General Electric was hoping to produce thin-film solar panels which are less bulky and more efficient than conventional solar panels. GE was hoping to be able to produce these panels at a low enough price as to be attractive to the average homeowner. However, those plans have been delayed (not scrapped) because of the falling price of thin-film panels to the point that GE cannot cover the cost of producing them. Still, GE is not ready to throw in the towel. Instead, it’s planning to improve its technology in order to increase production efficiency to rival its Chinese competitors. It’s called innovation and it is essential for competition—subsidies or no.
Things are not as bad as they seem. According to a recent report from GTM Research and the solar Energy Industries Association, the first quarter of 2012 was one of its best in terms of installation (506 mw to power over 350,000 homes). Furthermore, installed solar power is forecast to increase 75% in 2012, adding another 3.3 gigawatts of solar power to the current 4.4 gigawatts already installed across the country. But the rooftop installation market will not be forging solar’s future in the US. The future will be in solar power installation by big utility companies. While this category saw installation decline sharply in late 2011, the scale and scope of these projects is vast and construction time-consuming, so quarterly figures are not as relevant.

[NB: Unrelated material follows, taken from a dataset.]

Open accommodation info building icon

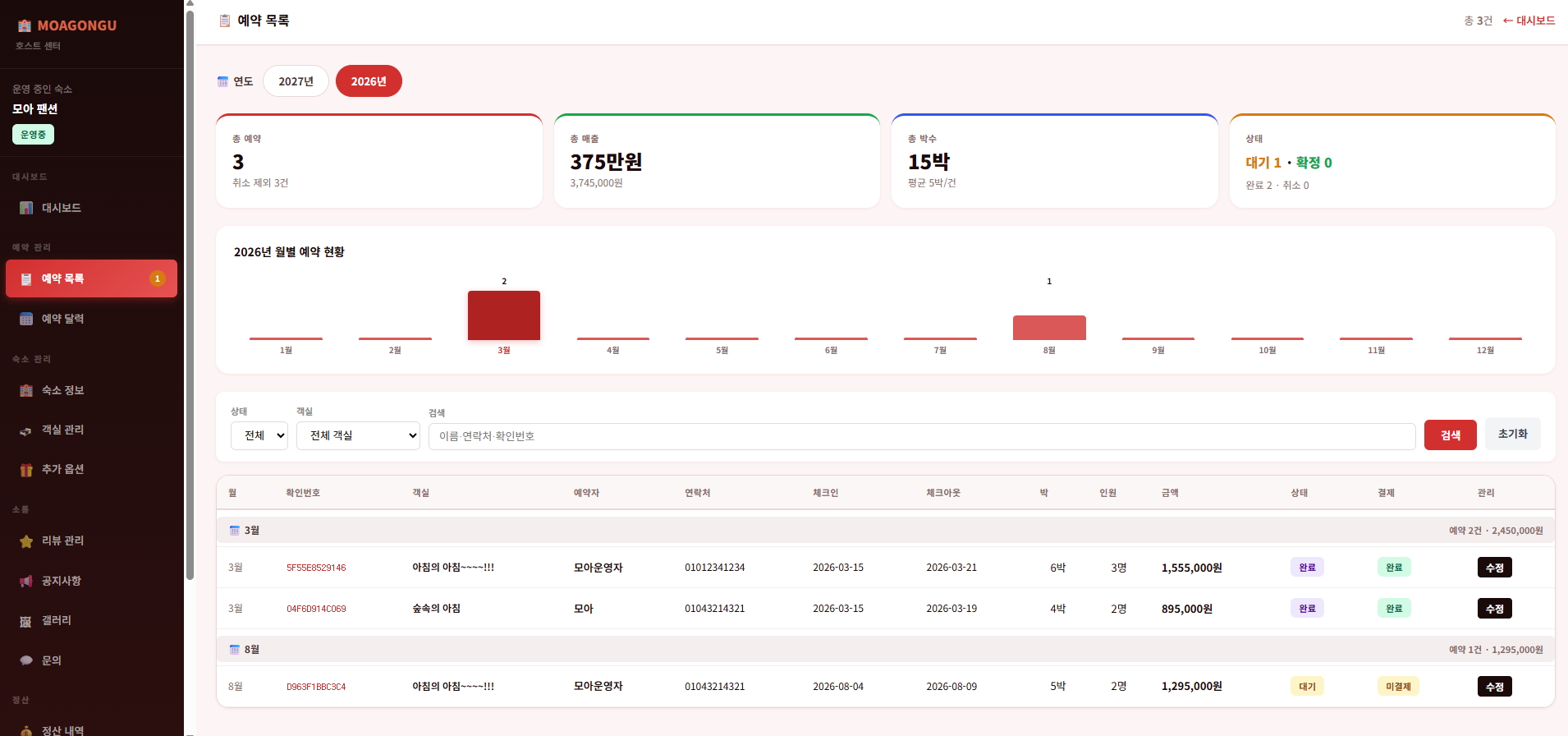[x=26, y=390]
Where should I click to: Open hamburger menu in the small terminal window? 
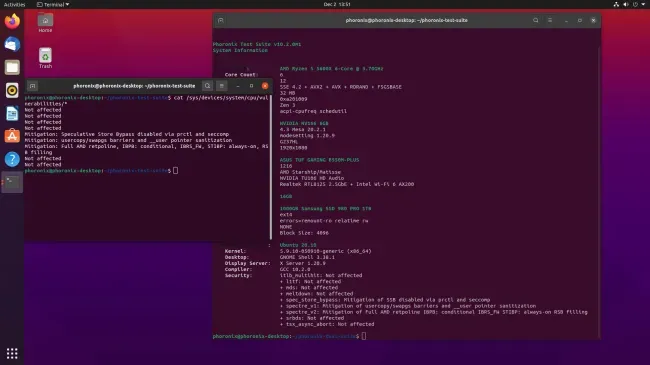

There are also alternatives to subsidies that solar power could latch on to. The Solar Renewable Energy Certificates (SREC) program grants anyone who installs solar access to the state market to sell credits for every 1,000 kilowatt-hour of electricity generated. This is currently on offer in New Jersey, and other states are considering similar programs.
Slapping harsh tariffs on Chinese solar panels was the result of some heavy-handed lobbying led most relentlessly by German-owned SolarWorld AG, which is now planning to file an anti-dumping case against Chinese firms in the European market.
According to SolarWorld, the company will pursue “anti-subsidy” and “anti-dumping” cases against Chinese solar panel manufacturers in Europe in cooperation with a coalition of European manufacturers.
This is a rather rich move coming from a company that has itself been built on government subsidies.
It also comes on the heels of a decision by the US Commerce Department in May to impose a 31% tariff on the main Chinese manufacturers of solar panels in the US—a move led by petitioning efforts from SolarWorld’s US branches.
China is not entirely to blame for the global oversupply, of course. All manufacturers continued to produce massive quantities of solar panels despite overstocked inventories.
What most fail to understand, however, is that the US wants (and needs) Chinese clean-energy cash in order to make its clean-energy ambitions a reality—especially at a time when federal subsidies are dwindling.
More important than the solar panel dumping debate is what China can do for the US clean energy industry through cash investments—and China is aggressively pursuing this avenue with the American blessing. China invested $264 million last year in renewable-energy deals in the US. Beijing-based GSR Ventures, from its offices in Silicon Valley, helped fund electric battery manufacturer Boston-Power Inc’s move into China. Meanwhile, San Francisco has come up with the ChinaSF program, whose ultimate goal is to lure Chinese investment in clean energy.
In the end, it will be Chinese cash and American access to (massive) Chinese consumers for clean-energy products that saves the industry and allows it to gain a competitive edge over fossil fuels.
As such, slapping tariffs on Chinese solar panels for “dumping” is tantamount to biting the hand that will feed the US clean-energy industry. And as for US solar panel manufacturers, well, competition means finding ways to survive in the real market, beyond subsidies that were never intended to last forever. Solar companies must adapt or shut down.
Article by Jen Alic, a geopolitical analyst and co-founder of ISA Intel in Sarajevo and Tel Aviv, and the former editor-in-chief of ISN Security Watch in Zurich.